「あ、あ! お前ら今日体育祭で出る種目決めただろ? 何に出る!?」
……ああ燈磨。この空気読めないアナタのお兄さんどうにかして。空気読んだぜ的な顔してるけど、それ勘違いだから。
見なさいよ弟の心底呆れたような顔。むしろ軽蔑してる顔よコレ。
「俺らは障害物だよ。あ、兄貴のは聞いてないから」
「っえ! 何でだよ! 聞けよ!」
「お黙り湊磨」
黒いオーラを纏った奈々先輩が微笑むと、湊磨くんは縮こまる。
「行くわよホラ。透、食券買ってきなさい。

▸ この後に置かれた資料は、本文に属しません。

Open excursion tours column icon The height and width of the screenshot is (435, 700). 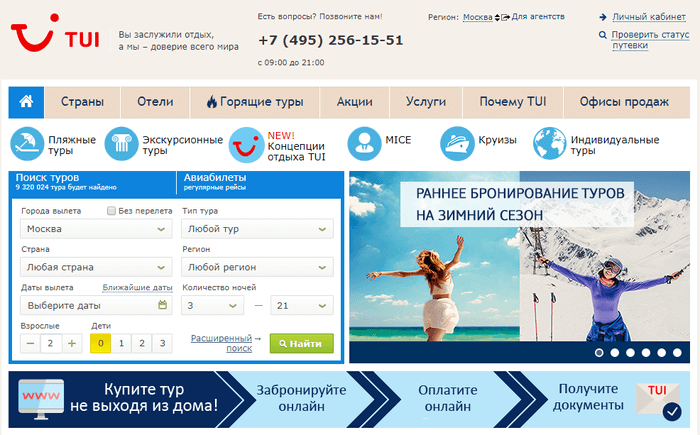pyautogui.click(x=121, y=145)
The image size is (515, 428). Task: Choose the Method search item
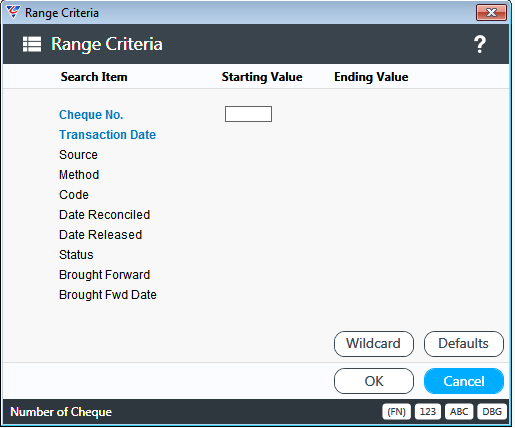(79, 175)
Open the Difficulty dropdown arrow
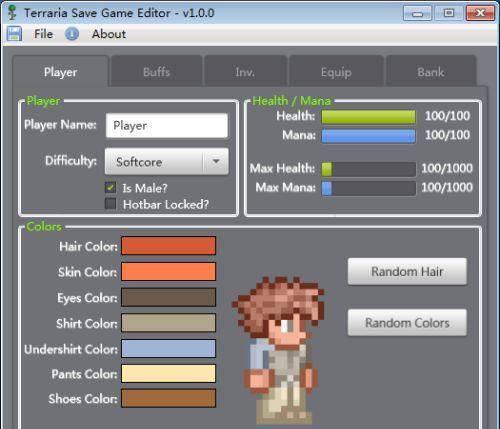The width and height of the screenshot is (500, 429). tap(216, 161)
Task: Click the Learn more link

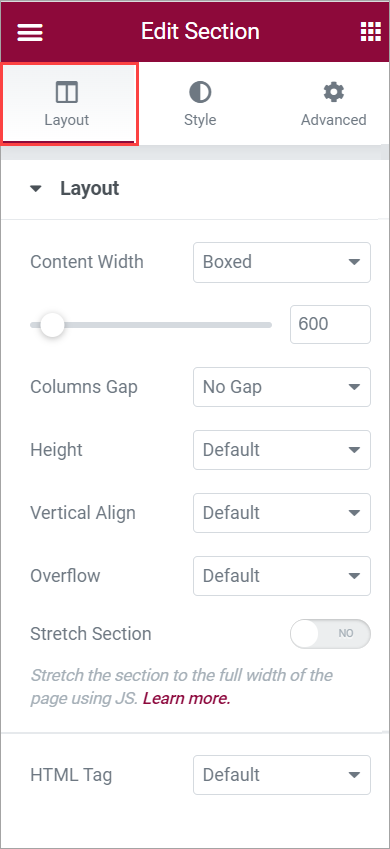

全員分」
「何で!? 何で全員分!?」
奈々先輩に背中を押されて、透ちゃんは「ちょ、まっ…」と言いながらあたしを横切る。
通りすがりに奈々先輩に微笑まれて目を奪われていると、忍が横切った。
「……っ」
振り向いても、忍は振り向いてくれない。
「……忍……」
蚊の鳴くような声は聞こえるはずもなくて、代わりに立ち止まったのは大聖先輩だった。
見覚えのある、赤いリボンのバレッタを手に持っている。
「苺ちゃん、これ…」
「忍くん」
大聖先輩の声を掻き消すように、のんが声を出した。あたしも大聖先輩も驚いて、のんを見る。
のんが見つめる先にいるのは、呼びとめたのは、忍以外の誰でもなかった。
ゆっくりと振り向いた忍に、のんは微笑む。